Let's start with the obvious. This album, released a couple of years after Hick's death, had a painting of him in the CD booklet with "Another Dead Hero" written next to it, and the nowadays rather rare early versions of the CD (with the trippy, Lenticular jewel case) have a shifting image of California, with the edited map being, of course, "Arizona Bay" as fantasised about by Hicks. Which brings us nicely to the title track, which is basically that same ideals put to a raging Tool soundtrack (and remains one of the band's best-ever songs). Needless to say, the band are still waiting for it. The following, and closing, track Third Eye takes Hicks' ideas of the Third Eye one step further, into a chaotic, sprawling prog epic.
Quite where Hicks comes into this near-ten minute track isn't immediately clear, when you first listen to this. A shuffling, lazy break forms the backbone of the track, with the odd intervention of guitar samples, but more importantly a flurry of cut-up adverts bombard all the spaces inbetween over the course of a few minutes. Which sets up nicely the use of a large segment of Hicks' Marketing & Advertising to close the track…
Another electronic artist that drew heavily on Hicks (and again samples him in the track) is Freeland, with this rather more recent track that again satirises the idea of advertising. The wiki entry for the track intriguingly notes that Freeland refused use of the song in an advert. Had the advertisers in question not listened to the track first?
Yet more sampling of Hicks appears in this B-side by Pitchshifter, a close cousin of earlier track To Die Is Gain. All but an instrumental other than repeating of the title, this grinding, relentless track samples the fury of Hicks as he attempts to remind his audience of their freedom to think, despite what Governments are doing otherwise.

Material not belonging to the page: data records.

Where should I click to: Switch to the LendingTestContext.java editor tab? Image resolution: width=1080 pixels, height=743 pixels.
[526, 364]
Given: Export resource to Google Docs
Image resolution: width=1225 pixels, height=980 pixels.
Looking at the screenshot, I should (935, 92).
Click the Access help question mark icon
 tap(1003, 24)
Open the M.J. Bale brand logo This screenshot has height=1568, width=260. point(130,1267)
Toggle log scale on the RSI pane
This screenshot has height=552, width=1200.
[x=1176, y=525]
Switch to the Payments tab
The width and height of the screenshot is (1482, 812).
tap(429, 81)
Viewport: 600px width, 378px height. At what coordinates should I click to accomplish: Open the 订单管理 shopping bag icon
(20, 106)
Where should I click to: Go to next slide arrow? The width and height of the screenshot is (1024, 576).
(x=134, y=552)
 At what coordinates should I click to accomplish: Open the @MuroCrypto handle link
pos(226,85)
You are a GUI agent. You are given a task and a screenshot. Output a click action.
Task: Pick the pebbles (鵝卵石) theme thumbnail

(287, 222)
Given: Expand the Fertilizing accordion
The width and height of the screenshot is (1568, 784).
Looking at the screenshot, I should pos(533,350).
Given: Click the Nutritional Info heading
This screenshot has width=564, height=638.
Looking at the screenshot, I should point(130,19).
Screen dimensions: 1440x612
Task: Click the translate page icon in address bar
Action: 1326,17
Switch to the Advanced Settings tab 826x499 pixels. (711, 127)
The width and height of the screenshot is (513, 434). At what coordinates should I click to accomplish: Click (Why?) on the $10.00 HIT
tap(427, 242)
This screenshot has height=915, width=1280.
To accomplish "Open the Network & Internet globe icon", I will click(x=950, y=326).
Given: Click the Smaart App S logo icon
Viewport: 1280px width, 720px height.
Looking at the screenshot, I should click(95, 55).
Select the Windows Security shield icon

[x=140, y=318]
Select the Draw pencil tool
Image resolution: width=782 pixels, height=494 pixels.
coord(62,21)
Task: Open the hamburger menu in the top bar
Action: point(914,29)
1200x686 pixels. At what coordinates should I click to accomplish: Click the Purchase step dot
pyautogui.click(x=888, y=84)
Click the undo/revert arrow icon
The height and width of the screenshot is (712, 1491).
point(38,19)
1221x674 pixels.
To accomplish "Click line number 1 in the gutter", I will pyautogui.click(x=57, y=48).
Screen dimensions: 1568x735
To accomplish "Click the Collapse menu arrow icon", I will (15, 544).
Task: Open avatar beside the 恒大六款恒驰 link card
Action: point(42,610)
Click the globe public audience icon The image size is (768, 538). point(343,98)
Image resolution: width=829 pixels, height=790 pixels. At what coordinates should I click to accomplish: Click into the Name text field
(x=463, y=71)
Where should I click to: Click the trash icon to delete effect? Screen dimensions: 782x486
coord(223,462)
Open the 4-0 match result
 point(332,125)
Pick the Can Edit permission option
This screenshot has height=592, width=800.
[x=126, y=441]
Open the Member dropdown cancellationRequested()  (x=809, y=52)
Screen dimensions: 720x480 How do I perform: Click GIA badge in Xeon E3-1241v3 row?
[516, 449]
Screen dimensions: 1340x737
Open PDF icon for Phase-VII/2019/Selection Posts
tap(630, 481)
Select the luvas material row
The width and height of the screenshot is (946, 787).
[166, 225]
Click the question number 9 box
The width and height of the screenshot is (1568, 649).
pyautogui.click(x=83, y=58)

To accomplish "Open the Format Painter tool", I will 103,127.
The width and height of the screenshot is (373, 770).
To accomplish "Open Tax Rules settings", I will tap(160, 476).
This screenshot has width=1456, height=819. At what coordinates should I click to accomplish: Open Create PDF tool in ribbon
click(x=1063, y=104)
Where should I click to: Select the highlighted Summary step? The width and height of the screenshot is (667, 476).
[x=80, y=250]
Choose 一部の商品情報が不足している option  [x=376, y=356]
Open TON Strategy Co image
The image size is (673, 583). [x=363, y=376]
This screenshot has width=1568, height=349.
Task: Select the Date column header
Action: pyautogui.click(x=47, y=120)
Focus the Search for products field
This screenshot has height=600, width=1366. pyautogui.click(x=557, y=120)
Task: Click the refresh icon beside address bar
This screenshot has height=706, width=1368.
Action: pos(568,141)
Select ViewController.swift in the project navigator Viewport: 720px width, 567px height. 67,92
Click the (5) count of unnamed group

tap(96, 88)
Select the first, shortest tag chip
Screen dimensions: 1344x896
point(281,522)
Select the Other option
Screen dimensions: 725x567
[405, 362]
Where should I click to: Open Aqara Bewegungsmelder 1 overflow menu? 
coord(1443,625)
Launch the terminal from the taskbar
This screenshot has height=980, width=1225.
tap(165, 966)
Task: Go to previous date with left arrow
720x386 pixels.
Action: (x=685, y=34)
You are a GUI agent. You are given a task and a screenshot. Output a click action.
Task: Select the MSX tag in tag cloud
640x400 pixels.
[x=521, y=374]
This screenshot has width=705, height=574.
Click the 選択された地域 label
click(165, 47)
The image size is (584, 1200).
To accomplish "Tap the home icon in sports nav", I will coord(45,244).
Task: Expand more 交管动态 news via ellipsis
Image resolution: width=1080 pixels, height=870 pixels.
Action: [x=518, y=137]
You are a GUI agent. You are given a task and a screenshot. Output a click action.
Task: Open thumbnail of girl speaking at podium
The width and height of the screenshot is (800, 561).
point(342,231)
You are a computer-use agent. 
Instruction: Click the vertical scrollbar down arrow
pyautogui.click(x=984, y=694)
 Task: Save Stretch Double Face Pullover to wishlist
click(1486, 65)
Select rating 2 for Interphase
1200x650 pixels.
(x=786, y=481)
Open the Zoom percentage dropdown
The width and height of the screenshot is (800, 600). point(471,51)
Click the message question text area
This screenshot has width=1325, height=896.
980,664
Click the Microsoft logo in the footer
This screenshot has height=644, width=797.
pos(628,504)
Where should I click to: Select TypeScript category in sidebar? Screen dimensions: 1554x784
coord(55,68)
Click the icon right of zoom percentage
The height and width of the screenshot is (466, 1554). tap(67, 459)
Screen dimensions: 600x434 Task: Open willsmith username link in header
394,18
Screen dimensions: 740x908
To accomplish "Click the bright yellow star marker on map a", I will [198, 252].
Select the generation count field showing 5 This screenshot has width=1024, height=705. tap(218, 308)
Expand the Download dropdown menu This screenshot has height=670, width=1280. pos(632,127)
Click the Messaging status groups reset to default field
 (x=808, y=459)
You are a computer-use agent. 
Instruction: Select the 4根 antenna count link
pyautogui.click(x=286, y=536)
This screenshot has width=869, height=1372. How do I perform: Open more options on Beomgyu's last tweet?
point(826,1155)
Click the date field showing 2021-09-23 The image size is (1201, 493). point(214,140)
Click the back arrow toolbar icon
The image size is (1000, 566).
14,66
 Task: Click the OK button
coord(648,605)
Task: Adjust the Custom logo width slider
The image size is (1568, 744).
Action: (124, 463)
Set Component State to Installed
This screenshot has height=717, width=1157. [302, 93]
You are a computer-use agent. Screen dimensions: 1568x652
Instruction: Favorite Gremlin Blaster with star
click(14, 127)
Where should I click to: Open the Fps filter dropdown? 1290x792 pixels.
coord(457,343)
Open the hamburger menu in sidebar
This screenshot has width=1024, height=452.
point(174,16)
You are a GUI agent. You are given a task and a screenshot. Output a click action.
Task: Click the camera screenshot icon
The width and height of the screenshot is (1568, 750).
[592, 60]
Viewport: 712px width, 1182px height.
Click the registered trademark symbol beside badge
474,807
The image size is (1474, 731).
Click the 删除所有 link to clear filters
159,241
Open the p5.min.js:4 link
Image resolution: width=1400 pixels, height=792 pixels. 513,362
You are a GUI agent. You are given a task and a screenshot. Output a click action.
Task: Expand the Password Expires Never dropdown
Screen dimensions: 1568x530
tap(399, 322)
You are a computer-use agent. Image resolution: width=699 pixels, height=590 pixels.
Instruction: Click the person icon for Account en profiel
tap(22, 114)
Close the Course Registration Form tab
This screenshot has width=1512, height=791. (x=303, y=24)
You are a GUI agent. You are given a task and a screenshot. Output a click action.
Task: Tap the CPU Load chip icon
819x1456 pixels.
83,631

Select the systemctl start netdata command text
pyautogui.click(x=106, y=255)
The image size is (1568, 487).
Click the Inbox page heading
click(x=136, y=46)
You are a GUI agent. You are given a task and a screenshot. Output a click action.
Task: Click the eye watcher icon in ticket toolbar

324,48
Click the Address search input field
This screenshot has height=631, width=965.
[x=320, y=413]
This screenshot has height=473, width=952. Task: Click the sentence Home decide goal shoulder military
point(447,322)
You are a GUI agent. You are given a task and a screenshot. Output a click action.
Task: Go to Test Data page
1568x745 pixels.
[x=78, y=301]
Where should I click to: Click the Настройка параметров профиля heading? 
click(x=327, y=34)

Rather than simply sampling Hicks, OMS took a slightly different approach, by instead taking Hicks' ideas and writing a song around it. And with it taking a break lyrically from the heavy politicism of most of the rest of the band's output, into slightly more abstract themes, it's like a breath of fresh air – and a fantastic track to boot.
One of the more bizarre and unexpected references to Hicks, perhaps, came from this now barely-remembered Britpop band. This track was a non-album single released after their first album, and the title comes from the name of Hicks' "band" that did the incidental music on a couple of Bill Hicks albums. I've never been entirely sure whether there is anything more in the way of reference to Hicks, but it's worth mentioning at least for curiosity value.
A last mention for Hicks, in probably his most controversial "follower". For this album in particular, released while Hicks was still alive, allegations of plagarism have never gone away, and it certainly can be reasonably argued that Leary took much of his act and mannerisms from Hicks superior work. Leary may be funny, but he is hardly original.
Moving on, Lenny Bruce has also had numerous mentions and been the inspiration for many, many songs. Just the one to mention here for reasons of space, and rather than some more obvious tracks, perhaps, I've gone for a classic indie track. The Boo Radleys around this time, on the album Giant Steps, were aiming high. The album nodded to John Coltrane in the title, the band name is from To Kill A Mockingbird, and the album itself is a heady mix of psychedelia, indie rock, dub, shoegazing and glorious pop songs, too – and if you only know the band from Wake Up! BOO!, you are missing out. And then there is this track – a bizarre, electronic-tinged, distorted-to-fuck melody that repeats one short refrain over and over, a nod to both the subjects in the title, perhaps.
Chris Morris is a comedian/satirist who has got involved himself in making music in some respects, but I'm not going to cover that here. And I could have mentioned Alter der Ruine's extensive use of Morris samples in their awesomely good recent album Giants From Far Away, but instead, I'm going to go back in time a little to a Stereolab album from the first year of this decade. It's wierd, too, but then I find most Stereolab tracks odd. And not only the is the music odd in their usual way, but the lyrics are mainly taken from various Morris sketches…
Finally, probably the most joyous track here, about the most surreal of the comedians in recent decades, too – Andy Kaufman. Man On The Moon remains one of REM's best singles, and makes various affectionate references to Kaufman's life and work – and it was no surprise when the title (and the song itself) was used for the film biopic of Kaufman released about ten years ago.